Quando la felicità è vista in un obiettivo fisico particolare, fisso, ecco che ciò porta inevitabile alla sofferenza. Non solo. C’è sofferenza anche per chi lo realizza perché, sebbene possa avere dei figli, una famiglia, eccetera, può sempre succedere qualcosa a questi figli e alla famiglia. Quindi pur avendo realizzato l’obiettivo vivo nella paura che qualcosa di nefasto possa accadere. Può accadere una disgrazia, eccetera. La fissazione su un obiettivo fisico particolare, visto come unica fonte di felicità, porta ineluttabilmente all’infelicità. La felicità perseguita nella guarigione fondata sull’unità esiste quale esperienza diretta, e non è in relazione a qualcosa che succede. Non è una felicità basata sulla presenza di certe circostanze fisiche. E’ una felicità esperienziale che può esistere oltre le circostanze.

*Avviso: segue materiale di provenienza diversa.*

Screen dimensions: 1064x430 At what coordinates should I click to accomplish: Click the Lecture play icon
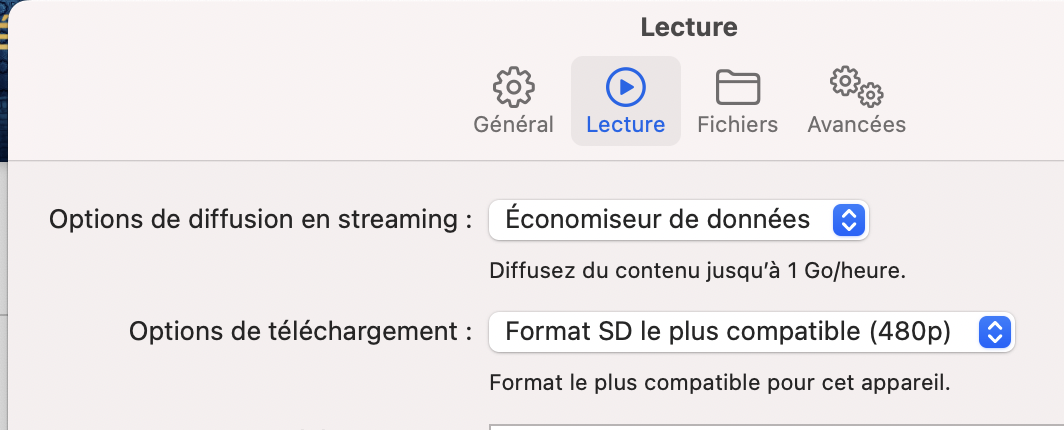(x=626, y=88)
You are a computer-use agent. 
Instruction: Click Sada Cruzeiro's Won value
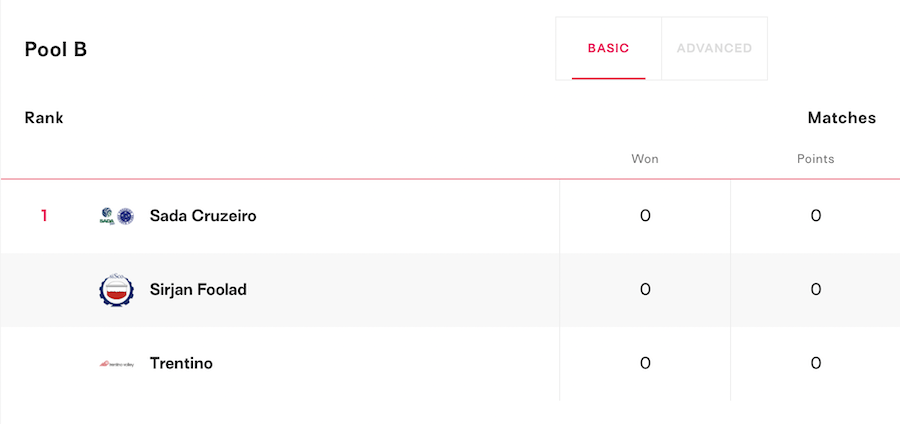tap(645, 216)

Uno dei grandi paradossi nella guarigione spirituale è che spesso le esperienze più potenti e immani di felicità giungono alle persone in momenti della vita in cui, da un punto di vista convenzionale, non c’è proprio motivo alcuno di felicità. Tutto va male, eppure qualcosa succede che fa sentire questa felicità, e ciò ha un potere incredibile perché libera da ogni dipendenza che c’è all’esterno, scaturisce dall’interno, e quindi pone in uno stato invulnerabile, perché è una felicità che si muove da dentro e che nulla può minacciare.

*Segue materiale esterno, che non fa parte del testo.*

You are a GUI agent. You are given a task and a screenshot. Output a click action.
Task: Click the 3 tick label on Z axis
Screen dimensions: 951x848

Per millenni tutti coloro sul sentiero della ricerca hanno perseguito questo tipo di felicità, talvolta descritta in termini metaforici, come per esempio, il Santo Graal, l’Eldorado, eccetera. Alcuni stolti si sono confusi e hanno pensato che si trattasse effettivamente di qualcosa di materiale, dei tesori nascosti. Bene, questi tesori, sono ovviamente nascosti, ma dentro di noi. Queste cose che sto dicendo sono sicuramente ovvie per molti di voi.

Ci tengo a ripeterle perché sebbene nei miei discorsi le promuova in continuazione vi è una parte di me che assolutamente si ostina a non crederle, che persiste ad operare in modo folle e insano.

La guarigione astrosciamanica comporta venir in aiuto a questa parte che dimora nella sofferenza, risvegliandola dalla sua allucinazione. Tale guarigione anela a ridestare la parte addormentata all’effettiva realtà dell’esistenza, ma ciò non attraverso la predica, gli insegnamenti spirituali o il convincimento intellettuale, bensì attraverso l’esperienza diretta.

Se continuo a parlare a qualcuno che dorme su cosa succede nel mondo in cui si è svegli, quella persona continua a dormire, ma se però le faccio avere un’esperienza di cosa significa essere svegli, ecco che avrà un’esperienza diretta, immediata, e questo è qualcosa che cambierà radicalmente il suo modo di percepire le cose. Se parlo a chi dorme, le mie parole giungono nel suo subconscio e qualcosa in vero succede, ma non a livello cosciente, ossia la persona in questione non ne è consapevole. Se tuttavia, mi assicuro che la persona sia sveglia e poi parlo, la mia comunicazione avrà un effetto diretto.

 

Trascrizione parziale da un seminario di Franco Santoro tenuto nel 2008 (clicca qui per il testo completo)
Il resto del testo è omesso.